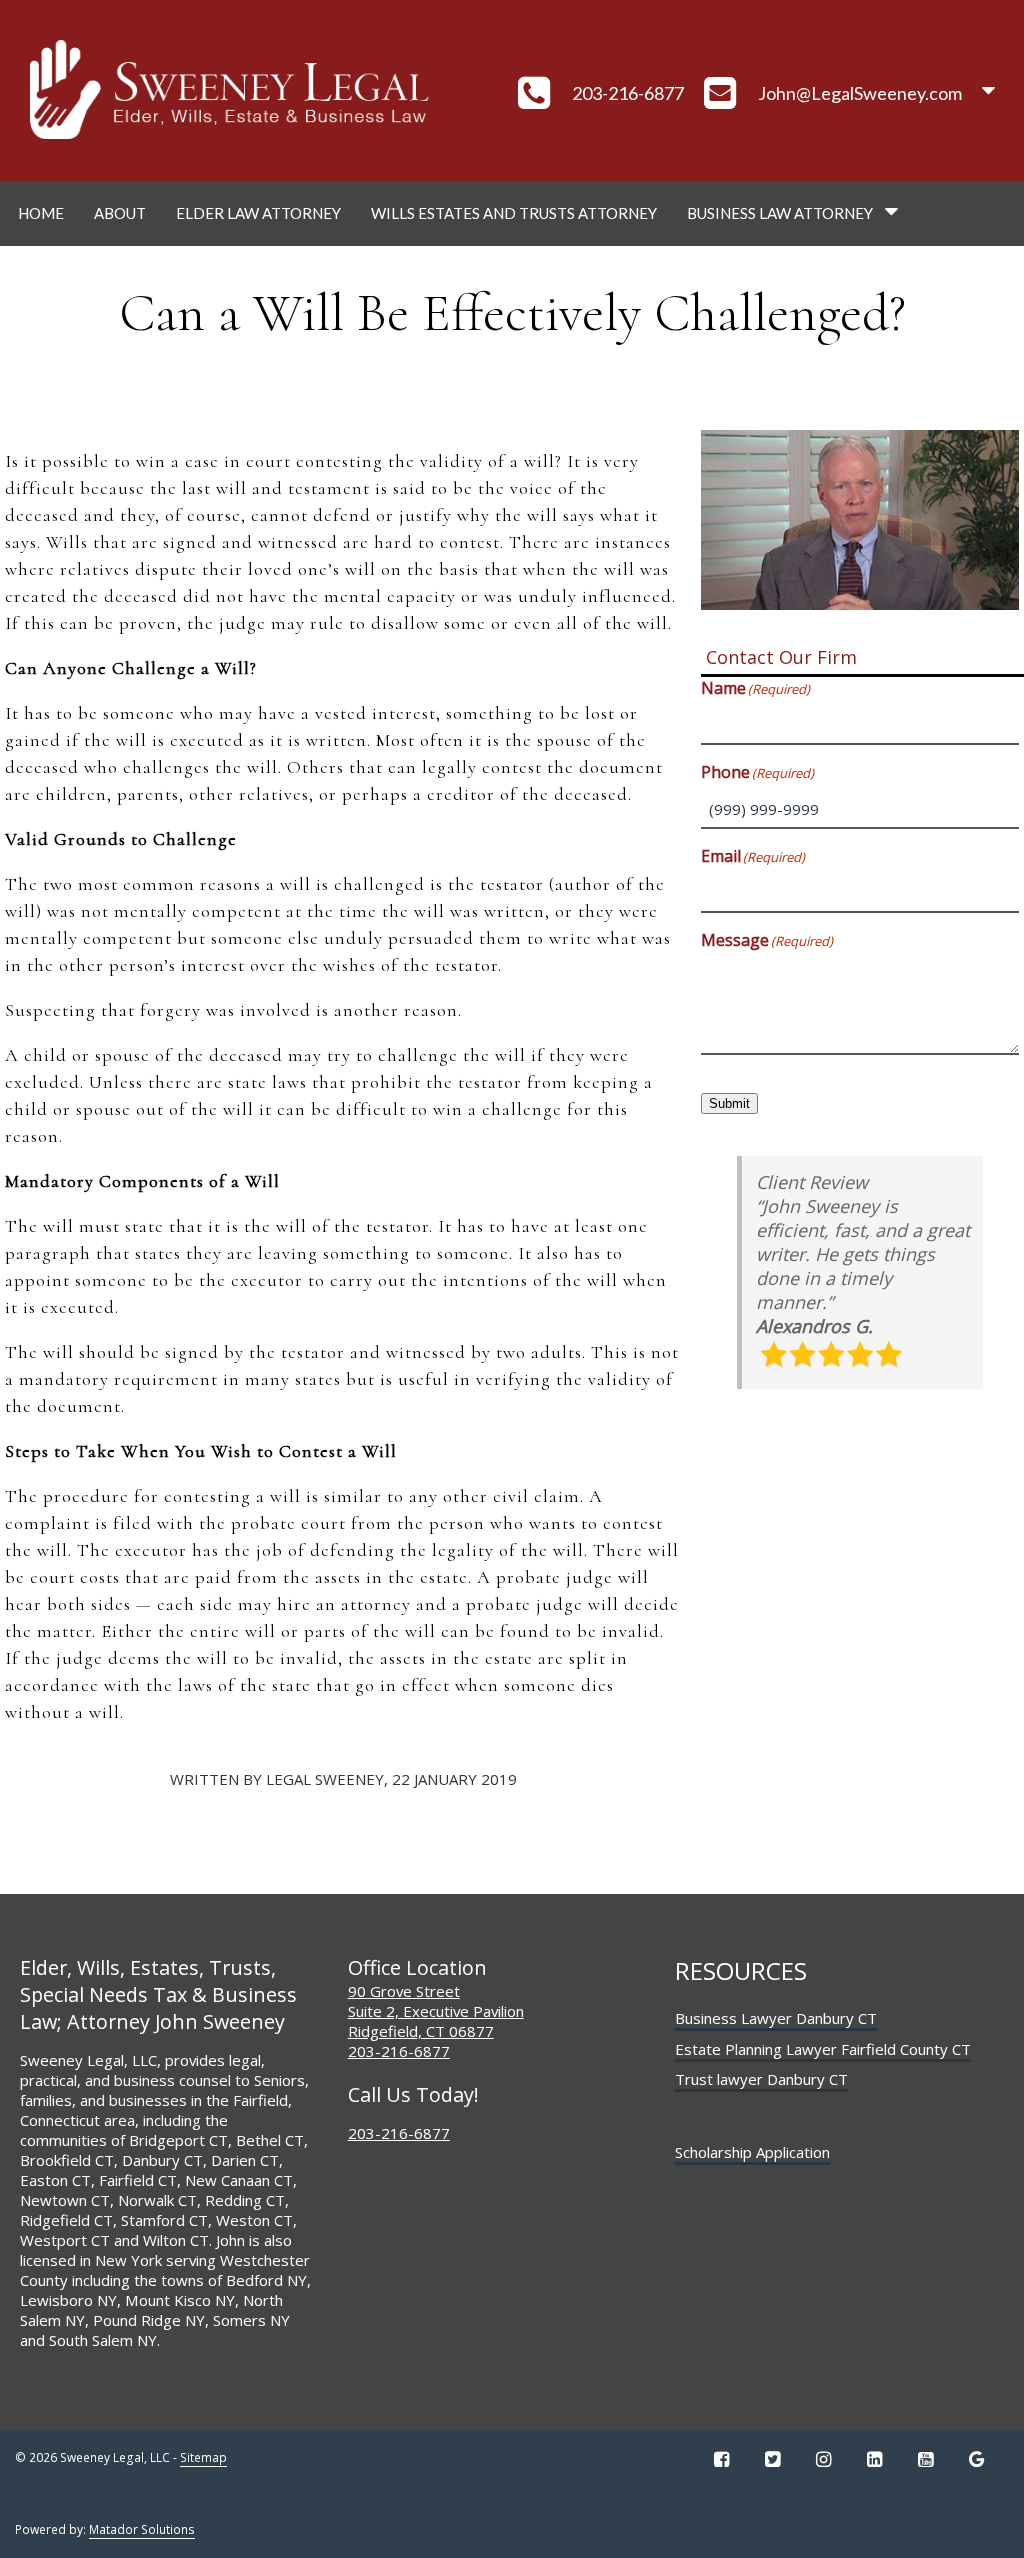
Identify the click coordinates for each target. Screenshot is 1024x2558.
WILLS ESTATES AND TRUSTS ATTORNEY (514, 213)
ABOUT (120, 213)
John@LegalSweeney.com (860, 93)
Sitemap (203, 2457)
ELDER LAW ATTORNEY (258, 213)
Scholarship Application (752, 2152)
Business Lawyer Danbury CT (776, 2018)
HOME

════

# Instructions for the task
When a picture appears among the entries, skip it; transcribe everything else exactly.

# Written response
Identify the click coordinates for each target. Screenshot is 1024x2558.
WILLS ESTATES AND TRUSTS ATTORNEY (514, 213)
ABOUT (120, 213)
John@LegalSweeney.com (860, 93)
Sitemap (203, 2457)
ELDER LAW ATTORNEY (258, 213)
Scholarship Application (752, 2152)
Business Lawyer Danbury CT (776, 2018)
HOME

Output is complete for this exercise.